From Investors Business Daily:

Posted 12/19/2005
Free Trade:

International negotiators appear to have felled a towering redwood among trade barriers. The big beneficiaries will be farmers in poor nations — and consumers in rich ones.

After a lot of cynically and politically generated concern that the talks would end without a deal, World Trade Organization ministers reportedly hit on a last-minute breakthrough Sunday in Hong Kong that will end farm export subsidies by 2013.

This is significant. If actually adopted by the WTO next year as expected, it will open agriculture markets in wealthy nations to farmers from poor countries who have been unable to compete because of government subsidies, especially in the European Union.

The subsidies have let farmers in rich countries sell their goods for less than farmers in developing nations.

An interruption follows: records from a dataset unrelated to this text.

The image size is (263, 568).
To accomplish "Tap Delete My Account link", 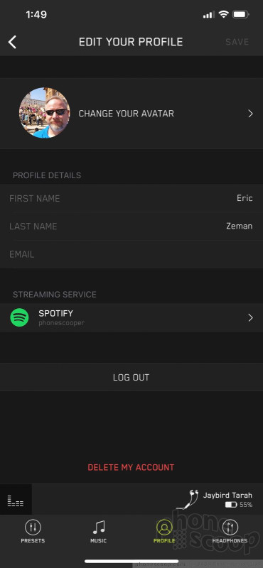I will [x=131, y=467].
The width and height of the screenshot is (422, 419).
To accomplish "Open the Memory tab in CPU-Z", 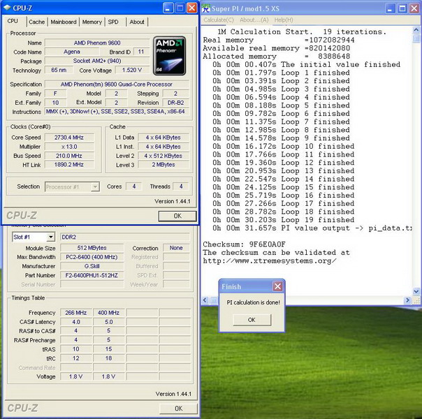I will [92, 22].
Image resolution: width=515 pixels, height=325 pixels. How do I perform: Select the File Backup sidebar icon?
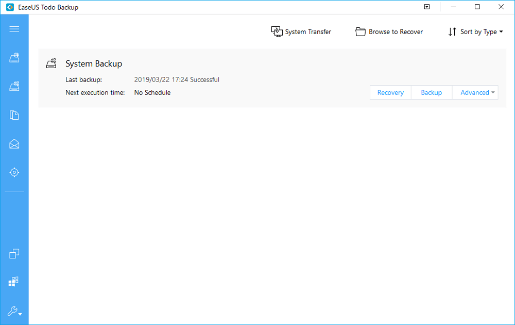(14, 115)
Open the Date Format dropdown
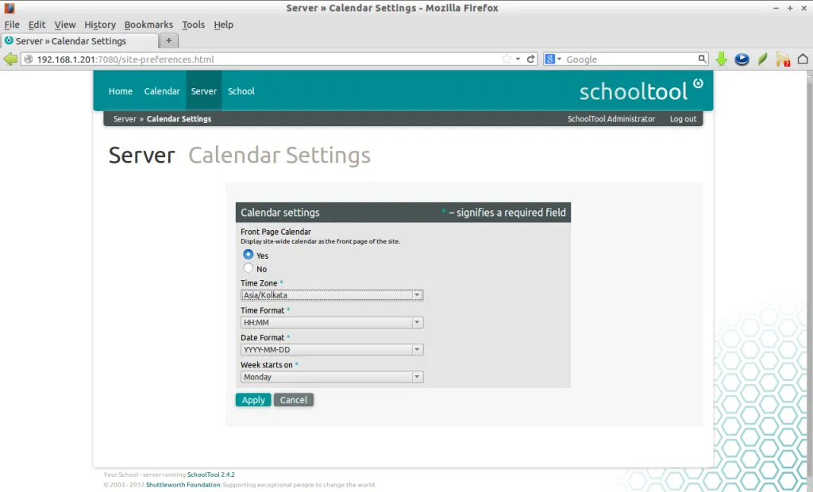Screen dimensions: 813x492 tap(417, 349)
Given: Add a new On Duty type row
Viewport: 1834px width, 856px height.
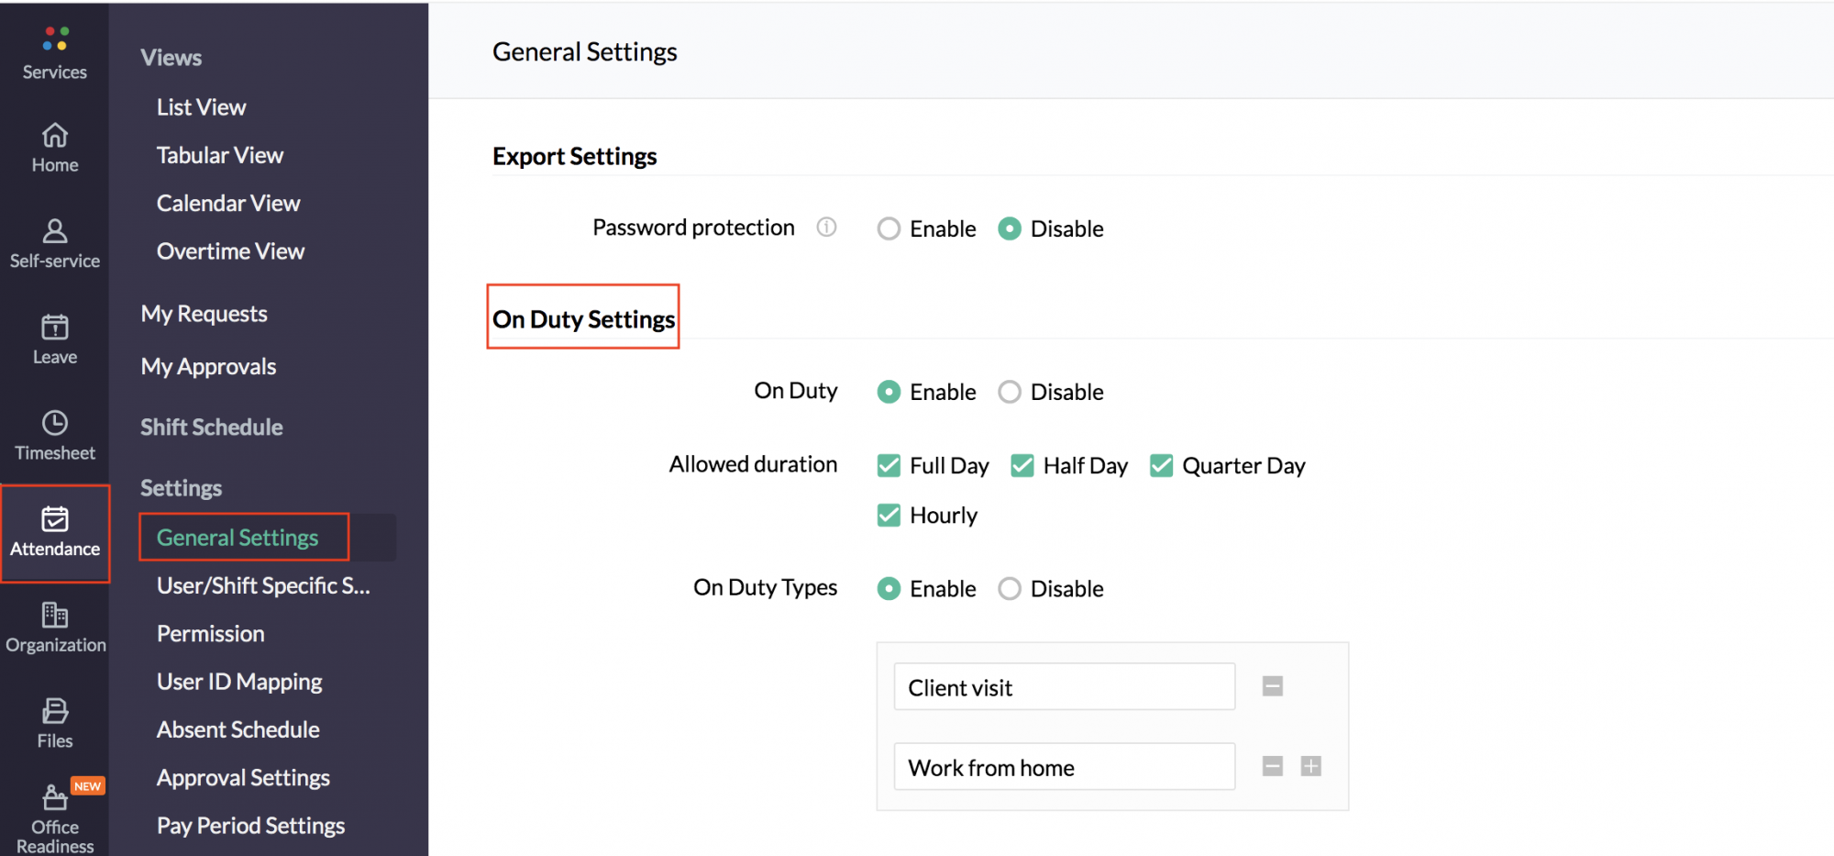Looking at the screenshot, I should [1310, 766].
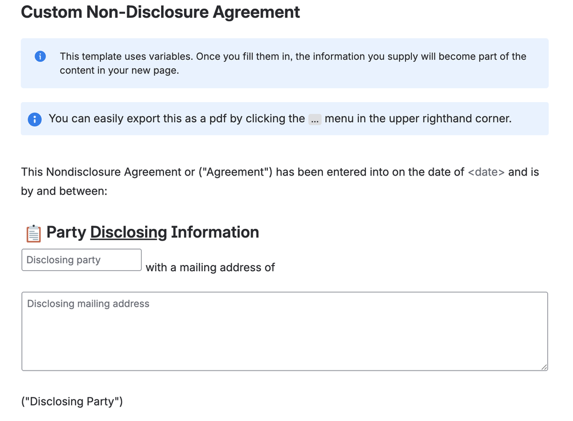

It's clear that ending this trade-distorting aid will help farmers in poor countries, since they'll have access to markets from which they've been shut out.

Consumers in the subsidizing nations will benefit, as well. Consumers also are the taxpayers who pay bigger tax bills to fund the subsidies governments pay out to farmers. The Organization for Economic Cooperation and Development reckons that protectionist farm supports cost its members $300 billion last year.

Consumers also win because food prices are artificially driven higher in countries that subsidize. Prices will fall under a liberalized trade regime due to competition from developing nations.

Policy Exchange, a British think tank, looked two years ago at the problems created by subsidies and found that EU consumers "pay 42% more for agricultural products than they would if the system were dismantled. Americans pay 10% extra, Japanese more than twice as much. For less well-off families, for whom food takes up a large proportion of household income, freer trade would mean a noticeably higher standard of living."
Farm interests in rich countries will whine about losing their subsidies and put up a bitter fight to keep them. But they're standing on shaky ground. The bulk of subsidies go to the richest farmers — not to struggling family farmers.

The richest 20% of farmers in France get roughly 80% of the subsidies, for instance. In the U.S., 45% of farm subsidies went to the largest 7% of farms in 1999. It's a typical case of flawed policy that benefits some at the expense of others.

Everyone would benefit if all trade barriers were ended. Nothing can boost economies and living standards like free trade across the globe — something even economists on the left agree with.

Look no further than Mexico for proof. Since trade was opened by the 1994 North American Free Trade Agreement, that country's economy has nearly doubled as its exports to the U.S. tripled.

Imagine what a real global free-trade agreement would do.